It is important to discuss fees and expenses with your lawyer. If they do not tell you up front (and I can not imagine that this happens too often!), you should ask how they will be billing you, by the hour, by the matter, or a combination of the two. What is the lawyer's billable rate? In other words, what do they charge per hour if that is how they will be billing you. How long do they anticipate the matter will take? How much of a retainer do they require?

In all honesty, it is sometimes difficult to tell how long something may take, and this is especially true if your issue involves litigation/court. There are so many variables and unknowns in a file and often things pop up that neither the lawyer nor the client anticipates. So do not be too surprised if your lawyer shrugs their shoulders in uncertainty, hesitates, or gives you a low end quote and a high end quote with a wide differential.

On the other hand, if it is a straight-forward Will, Power of Attorney or a normal property transaction, your lawyer should be able to give you a very close estimate after a quick review of your situation/needs.

Lawyers with a great deal of experience or expertise in their field may charge considerably more than a lawyer who is only sporadically involved in an area of the law.

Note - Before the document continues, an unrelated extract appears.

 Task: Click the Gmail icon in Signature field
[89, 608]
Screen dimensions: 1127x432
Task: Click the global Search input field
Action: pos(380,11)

You are paying for this experience, and in theory it should take the experienced lawyer less time to do the same thing as a more junior or inexperienced lawyer. It should all balance out at the end of the day.

The client should be comfortable with his or her lawyer's knowledge and ability and the lawyer, too, should feel like they are able to handle the matter in a competent, professional manner. Truly, whether a lawyer has been practising for two years or twenty years should be irrelevant. I know when I am in over my head or in an area of the law where I think the client may need advice from other counsel; in those situations I will be the first one to point it out to my client.